Quick answer
A simple tooth extraction in the UK costs £76.60 on the NHS in England (Band 2, covering multiple extractions in one course) or £100–£200 privately. Surgical extractions of broken or impacted teeth cost £200–£400 privately, or £300–£600 with a specialist oral surgeon. Hospital-based surgical extraction is free on the NHS but has waiting lists of 6–18 months.
Key facts
Most adult tooth extractions are simple — your dentist uses local anaesthetic and removes the tooth in one piece. Surgical extractions (broken roots, impacted teeth) take longer and may need a referral.
Tooth extraction is the most common emergency procedure in UK dentistry. Patients search for the price after being told a tooth cannot be saved, after losing a filling and being in pain, or after pricing implants and considering keeping the gap. NHS extractions are covered by the £76.60 Band 2 fee; private fees depend on whether the extraction is simple or surgical.
A simple extraction takes 15–30 minutes. The dentist injects local anaesthetic, uses an elevator to loosen the tooth from the surrounding bone and gum, then removes it with forceps. Pressure is applied to a gauze pad until bleeding stops. A surgical extraction (broken roots, impacted teeth) takes 30–60 minutes and may involve raising a small gum flap, drilling away surrounding bone, and stitching the gum back. Sedation is available privately for very anxious patients (£200–£500 extra).
Pain peaks 6–24 hours after extraction. Take ibuprofen and paracetamol on rotation for 2–3 days. Eat soft foods. Do not rinse, spit, or use a straw for 24 hours — these can dislodge the blood clot and cause dry socket (intense pain 3–4 days post-extraction). Bleeding usually stops within 30 minutes; if it continues, bite on a clean gauze pad for another 30 minutes.
Healing is usually complete in 2–3 weeks for soft tissue and 6–8 weeks for the underlying bone. Bone naturally resorbs after extraction — most pronounced in the first 6 months — which is why implants are often placed within 4–6 months of extraction.
Falls under Band 2 (simple) / Band 2 (surgical). Multiple extractions in one course of treatment are all covered by the single Band 2 fee.
| Nation | NHS patient charge |
|---|---|
| England | £76.60 |
| Wales | £62.00 (legacy) |
| Scotland | 80% of item-of-service fee |
| Northern Ireland | from £14 (simple) |
NHS charges effective from 1 April 2026.

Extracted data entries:
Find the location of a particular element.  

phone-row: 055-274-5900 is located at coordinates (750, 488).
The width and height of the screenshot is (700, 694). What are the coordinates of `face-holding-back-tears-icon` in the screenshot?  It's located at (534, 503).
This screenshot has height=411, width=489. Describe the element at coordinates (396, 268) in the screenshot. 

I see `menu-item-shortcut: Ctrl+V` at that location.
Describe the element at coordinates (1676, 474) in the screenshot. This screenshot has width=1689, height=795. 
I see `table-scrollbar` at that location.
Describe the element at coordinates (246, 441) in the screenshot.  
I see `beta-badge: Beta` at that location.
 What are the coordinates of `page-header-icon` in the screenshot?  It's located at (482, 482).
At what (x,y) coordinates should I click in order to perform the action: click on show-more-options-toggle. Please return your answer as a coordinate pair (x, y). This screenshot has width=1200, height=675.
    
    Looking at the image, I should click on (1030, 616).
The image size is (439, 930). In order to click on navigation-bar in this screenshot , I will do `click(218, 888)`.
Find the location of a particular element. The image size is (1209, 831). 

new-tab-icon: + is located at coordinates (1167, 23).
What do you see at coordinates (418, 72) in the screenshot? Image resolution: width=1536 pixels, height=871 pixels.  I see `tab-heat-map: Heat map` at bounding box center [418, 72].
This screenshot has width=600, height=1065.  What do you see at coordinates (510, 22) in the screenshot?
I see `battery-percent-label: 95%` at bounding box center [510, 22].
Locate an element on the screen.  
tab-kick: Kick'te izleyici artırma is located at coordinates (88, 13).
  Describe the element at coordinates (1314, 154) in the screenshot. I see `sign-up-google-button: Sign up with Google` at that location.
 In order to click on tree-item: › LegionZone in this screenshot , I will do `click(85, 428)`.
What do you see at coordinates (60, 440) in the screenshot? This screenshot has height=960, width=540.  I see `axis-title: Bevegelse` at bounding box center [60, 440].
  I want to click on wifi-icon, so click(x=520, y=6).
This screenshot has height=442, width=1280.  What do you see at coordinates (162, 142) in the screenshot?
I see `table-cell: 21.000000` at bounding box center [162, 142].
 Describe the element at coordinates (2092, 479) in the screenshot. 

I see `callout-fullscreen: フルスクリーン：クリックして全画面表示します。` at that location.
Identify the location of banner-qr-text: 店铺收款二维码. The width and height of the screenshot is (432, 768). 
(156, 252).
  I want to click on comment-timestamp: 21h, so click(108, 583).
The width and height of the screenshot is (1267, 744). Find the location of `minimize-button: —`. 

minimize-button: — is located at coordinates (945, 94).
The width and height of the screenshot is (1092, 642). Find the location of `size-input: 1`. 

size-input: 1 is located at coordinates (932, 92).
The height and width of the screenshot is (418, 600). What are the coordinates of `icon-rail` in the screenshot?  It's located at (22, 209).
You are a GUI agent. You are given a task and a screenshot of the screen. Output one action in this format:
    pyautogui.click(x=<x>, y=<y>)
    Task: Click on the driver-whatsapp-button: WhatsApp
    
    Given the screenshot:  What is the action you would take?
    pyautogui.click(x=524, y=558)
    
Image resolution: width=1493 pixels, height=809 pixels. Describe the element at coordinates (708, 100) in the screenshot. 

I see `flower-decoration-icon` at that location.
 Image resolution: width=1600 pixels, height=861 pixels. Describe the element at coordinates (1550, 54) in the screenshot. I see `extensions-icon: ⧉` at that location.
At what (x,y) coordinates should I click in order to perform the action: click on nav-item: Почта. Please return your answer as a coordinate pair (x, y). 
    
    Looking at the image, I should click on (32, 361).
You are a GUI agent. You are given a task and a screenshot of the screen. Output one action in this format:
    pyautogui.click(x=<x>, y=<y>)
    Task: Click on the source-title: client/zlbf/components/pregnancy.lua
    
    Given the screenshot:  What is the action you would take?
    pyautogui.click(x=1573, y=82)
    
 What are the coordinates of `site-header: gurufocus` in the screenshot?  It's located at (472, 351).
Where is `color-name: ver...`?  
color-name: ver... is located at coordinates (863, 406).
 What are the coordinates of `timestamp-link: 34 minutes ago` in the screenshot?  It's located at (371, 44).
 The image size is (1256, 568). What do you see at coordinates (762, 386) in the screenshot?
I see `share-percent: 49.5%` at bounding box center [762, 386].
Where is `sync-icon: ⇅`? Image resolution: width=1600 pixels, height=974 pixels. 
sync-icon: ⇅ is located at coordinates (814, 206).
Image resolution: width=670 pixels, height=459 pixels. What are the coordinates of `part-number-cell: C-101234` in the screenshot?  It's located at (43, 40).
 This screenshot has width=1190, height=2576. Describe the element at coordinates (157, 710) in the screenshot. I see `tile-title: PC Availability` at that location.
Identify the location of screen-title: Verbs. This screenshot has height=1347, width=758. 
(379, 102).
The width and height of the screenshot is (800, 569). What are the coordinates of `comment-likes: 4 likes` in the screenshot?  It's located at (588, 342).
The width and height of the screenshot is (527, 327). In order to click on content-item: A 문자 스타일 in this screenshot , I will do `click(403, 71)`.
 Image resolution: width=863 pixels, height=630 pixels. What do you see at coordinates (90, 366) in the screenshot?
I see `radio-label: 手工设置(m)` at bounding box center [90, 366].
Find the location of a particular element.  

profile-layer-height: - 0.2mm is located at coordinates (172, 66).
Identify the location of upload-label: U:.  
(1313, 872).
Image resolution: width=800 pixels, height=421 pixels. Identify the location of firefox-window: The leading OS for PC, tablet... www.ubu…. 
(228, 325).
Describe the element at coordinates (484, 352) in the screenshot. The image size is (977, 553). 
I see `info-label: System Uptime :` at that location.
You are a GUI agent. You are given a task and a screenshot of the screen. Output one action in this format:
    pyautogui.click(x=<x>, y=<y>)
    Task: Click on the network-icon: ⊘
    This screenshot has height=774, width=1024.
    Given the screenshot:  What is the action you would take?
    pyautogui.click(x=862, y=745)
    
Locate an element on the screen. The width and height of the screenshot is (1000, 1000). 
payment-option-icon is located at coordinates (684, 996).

__What you will do__.
a) From the tooth extraction cost page, write out the part that opens with the words containing "Tooth extraction is" and ends with "simple or surgical.".
b) Go on with the page on UK tooth extraction costs, starting after its last sentence.
The records have no connection to the page on tooth extraction costs.

__Answers for each item__.
a)
Tooth extraction is the most common emergency procedure in UK dentistry. Patients search for the price after being told a tooth cannot be saved, after losing a filling and being in pain, or after pricing implants and considering keeping the gap. NHS extractions are covered by the £76.60 Band 2 fee; private fees depend on whether the extraction is simple or surgical.

b)
Bone graft to preserve the socket for a future implant adds £200–£600.
| Option | UK average | Central London |
|---|---|---|
| Simple extraction | £100–£200 | £150–£300 |
| Surgical extraction | £200–£400 | £300–£550 |
| Specialist oral surgeon | £300–£600 | £450–£800 |
Private fees compiled from UK clinic price lists and 2026 market surveys.
Routine extractions are covered by the NHS Band 2 charge (£76.60). Surgical extractions and wisdom teeth needing referral to a hospital are free of patient charge on the NHS but may have a waiting list of 6–18 months.
All UK dental plans cover routine extractions; cash plans typically refund £30–£60 per tooth.
IV sedation is rarely available on the NHS for routine extractions. Privately it costs an additional £200–£500.
Pain peaks 6–24 hours after extraction and improves daily for 2–3 days. If pain worsens after day 3 it may be a dry socket — call the practice.
Dry socket happens when the blood clot in the extraction site falls out, exposing bone. It is intensely painful but treatable with a medicated dressing.
Yes for visible front teeth and chewing teeth. Leaving a gap allows neighbouring teeth to tilt and opposing teeth to over-erupt. Replacement options: implant, bridge, denture.
Yes if you only had local anaesthetic. After sedation you must not drive for 24 hours and need an adult to take you home.
Soft foods for the first 2–3 days. Avoid the extraction site for a week. Most people are back to normal eating within 7–10 days.